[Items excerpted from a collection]
◆ ◆ ◆ ◆
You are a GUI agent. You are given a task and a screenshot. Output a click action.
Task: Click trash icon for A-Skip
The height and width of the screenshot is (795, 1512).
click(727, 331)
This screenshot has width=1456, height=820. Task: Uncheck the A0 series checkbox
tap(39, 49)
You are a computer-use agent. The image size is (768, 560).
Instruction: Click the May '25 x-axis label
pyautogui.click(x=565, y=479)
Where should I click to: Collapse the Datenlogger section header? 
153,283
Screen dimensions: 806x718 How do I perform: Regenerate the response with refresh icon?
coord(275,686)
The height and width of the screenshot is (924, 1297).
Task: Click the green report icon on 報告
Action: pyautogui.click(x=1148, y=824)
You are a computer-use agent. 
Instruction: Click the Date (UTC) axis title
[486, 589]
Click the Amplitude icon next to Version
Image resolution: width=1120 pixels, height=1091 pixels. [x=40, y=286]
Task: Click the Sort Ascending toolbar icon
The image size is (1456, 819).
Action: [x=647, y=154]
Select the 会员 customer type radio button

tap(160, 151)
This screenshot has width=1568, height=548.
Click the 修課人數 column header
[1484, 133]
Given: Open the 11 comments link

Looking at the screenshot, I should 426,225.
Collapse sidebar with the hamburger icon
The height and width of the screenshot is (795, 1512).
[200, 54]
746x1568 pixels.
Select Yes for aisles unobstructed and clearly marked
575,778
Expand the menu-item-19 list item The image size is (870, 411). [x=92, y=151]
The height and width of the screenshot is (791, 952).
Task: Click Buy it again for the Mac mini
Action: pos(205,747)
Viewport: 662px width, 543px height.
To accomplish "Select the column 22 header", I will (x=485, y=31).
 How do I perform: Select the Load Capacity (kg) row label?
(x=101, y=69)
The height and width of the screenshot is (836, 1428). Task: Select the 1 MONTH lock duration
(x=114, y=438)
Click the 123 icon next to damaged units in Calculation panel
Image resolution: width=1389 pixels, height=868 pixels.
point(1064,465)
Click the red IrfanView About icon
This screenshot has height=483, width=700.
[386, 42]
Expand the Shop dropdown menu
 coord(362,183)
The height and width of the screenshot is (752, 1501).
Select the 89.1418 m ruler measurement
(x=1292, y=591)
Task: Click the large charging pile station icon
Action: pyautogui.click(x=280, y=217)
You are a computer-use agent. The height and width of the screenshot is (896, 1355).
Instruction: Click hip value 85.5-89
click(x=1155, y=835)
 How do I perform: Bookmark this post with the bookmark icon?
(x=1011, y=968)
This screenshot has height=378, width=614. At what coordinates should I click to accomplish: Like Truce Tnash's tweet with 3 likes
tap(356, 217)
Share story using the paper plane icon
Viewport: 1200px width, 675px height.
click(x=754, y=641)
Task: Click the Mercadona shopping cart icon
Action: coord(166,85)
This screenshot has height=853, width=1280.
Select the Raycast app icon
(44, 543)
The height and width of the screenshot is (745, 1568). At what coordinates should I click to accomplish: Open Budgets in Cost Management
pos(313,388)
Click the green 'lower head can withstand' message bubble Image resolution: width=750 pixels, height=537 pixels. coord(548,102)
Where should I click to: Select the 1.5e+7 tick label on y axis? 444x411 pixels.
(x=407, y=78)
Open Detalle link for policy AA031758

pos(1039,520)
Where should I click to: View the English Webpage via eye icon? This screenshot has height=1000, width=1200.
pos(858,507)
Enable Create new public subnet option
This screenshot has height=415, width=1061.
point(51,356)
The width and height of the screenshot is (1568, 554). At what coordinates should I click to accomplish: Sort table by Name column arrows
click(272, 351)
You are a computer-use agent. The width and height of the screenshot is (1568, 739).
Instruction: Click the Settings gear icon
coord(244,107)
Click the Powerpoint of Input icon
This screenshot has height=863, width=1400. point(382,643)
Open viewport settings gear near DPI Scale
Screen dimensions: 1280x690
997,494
◆ ◆ ◆ ◆
* [Exercise aim] Copy out the lines of the items above word for word, starting with the line that contains "Enable Create new public subnet option" and continuing through the last line of the items.

* [Solved exercise]
Enable Create new public subnet option
This screenshot has height=415, width=1061.
point(51,356)
The width and height of the screenshot is (1568, 554). At what coordinates should I click to accomplish: Sort table by Name column arrows
click(272, 351)
You are a computer-use agent. The width and height of the screenshot is (1568, 739).
Instruction: Click the Settings gear icon
coord(244,107)
Click the Powerpoint of Input icon
This screenshot has height=863, width=1400. point(382,643)
Open viewport settings gear near DPI Scale
Screen dimensions: 1280x690
997,494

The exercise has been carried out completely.